Stored data:
......

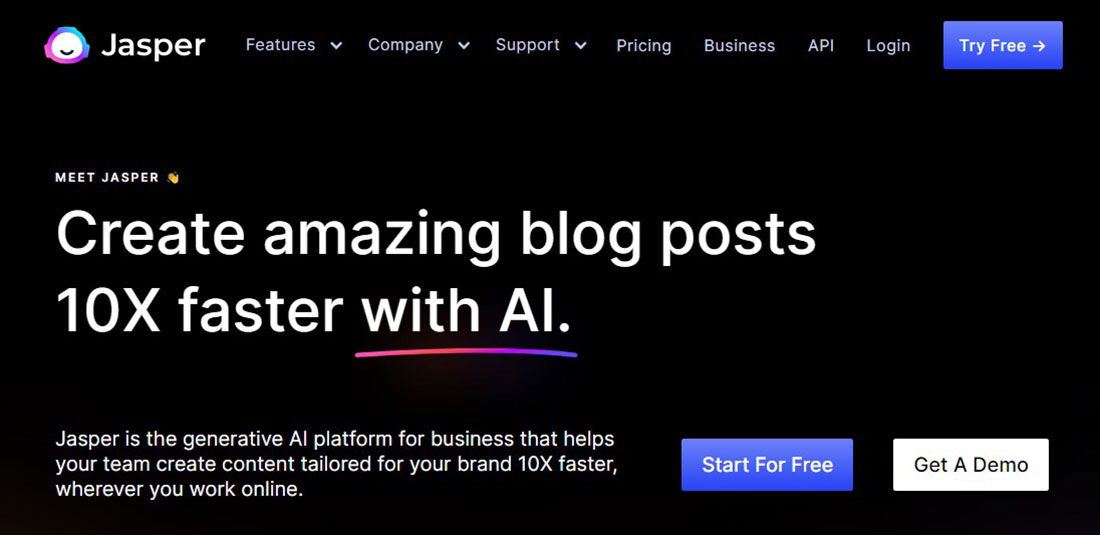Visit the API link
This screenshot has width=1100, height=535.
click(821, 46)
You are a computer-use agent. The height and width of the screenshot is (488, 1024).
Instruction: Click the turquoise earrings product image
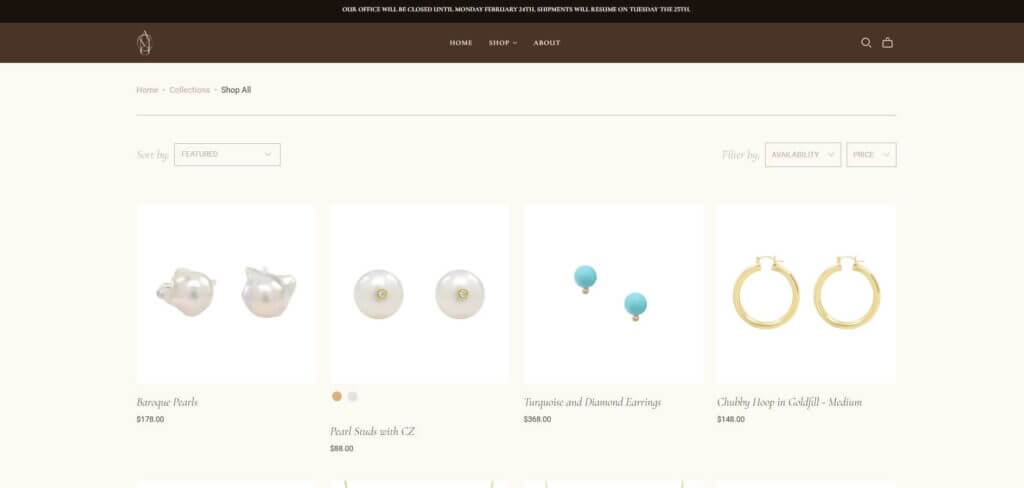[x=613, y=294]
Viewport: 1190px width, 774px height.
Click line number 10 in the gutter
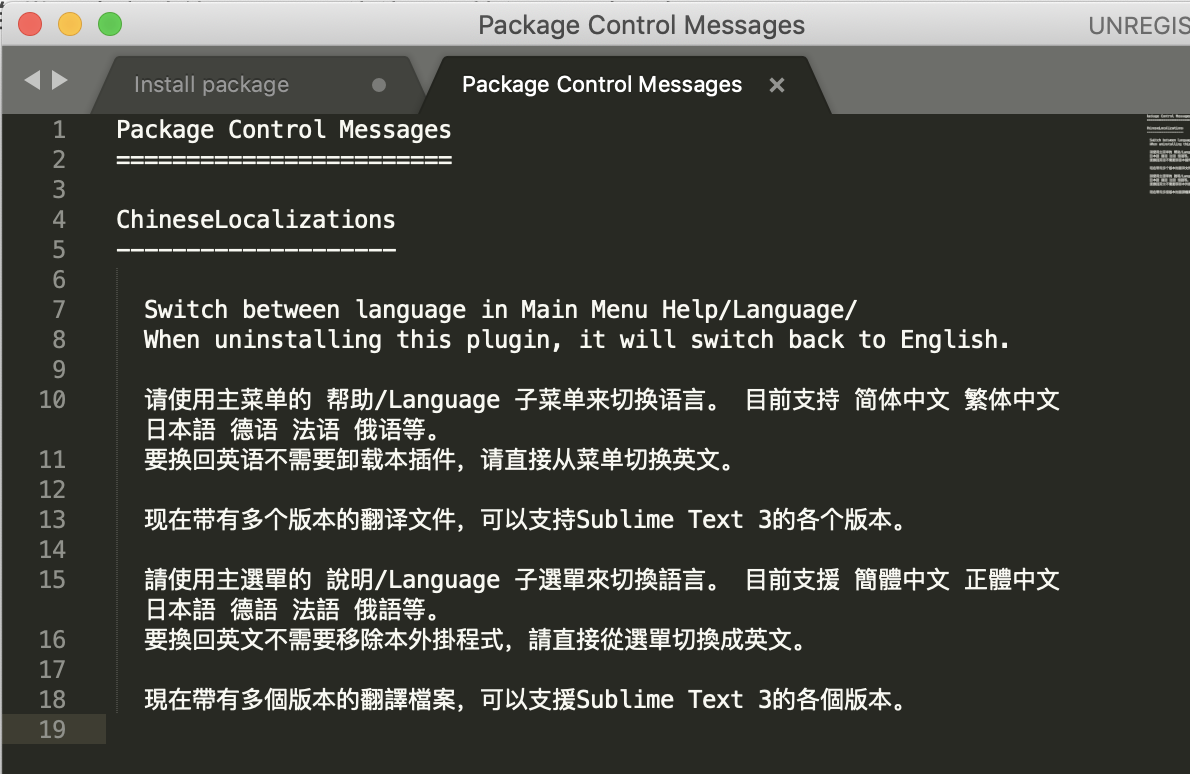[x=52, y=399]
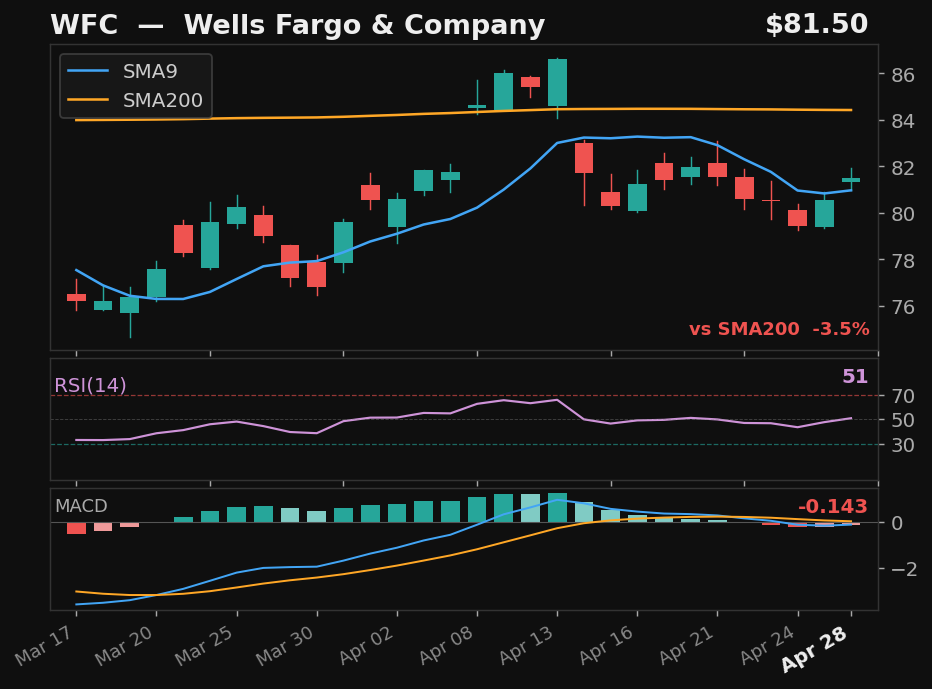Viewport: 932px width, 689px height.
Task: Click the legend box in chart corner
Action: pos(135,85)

......

Exercise details:
Once the pictures are set aside, what is needed is the lines from the line with "Instruction: Click the" through the end of the data, written out exactly and alone.

Answer space:
Instruction: Click the turquoise earrings product image
[x=613, y=294]
Viewport: 1190px width, 774px height.
Click line number 10 in the gutter
[x=52, y=399]
Viewport: 932px width, 689px height.
Task: Click the legend box in chart corner
Action: pos(135,85)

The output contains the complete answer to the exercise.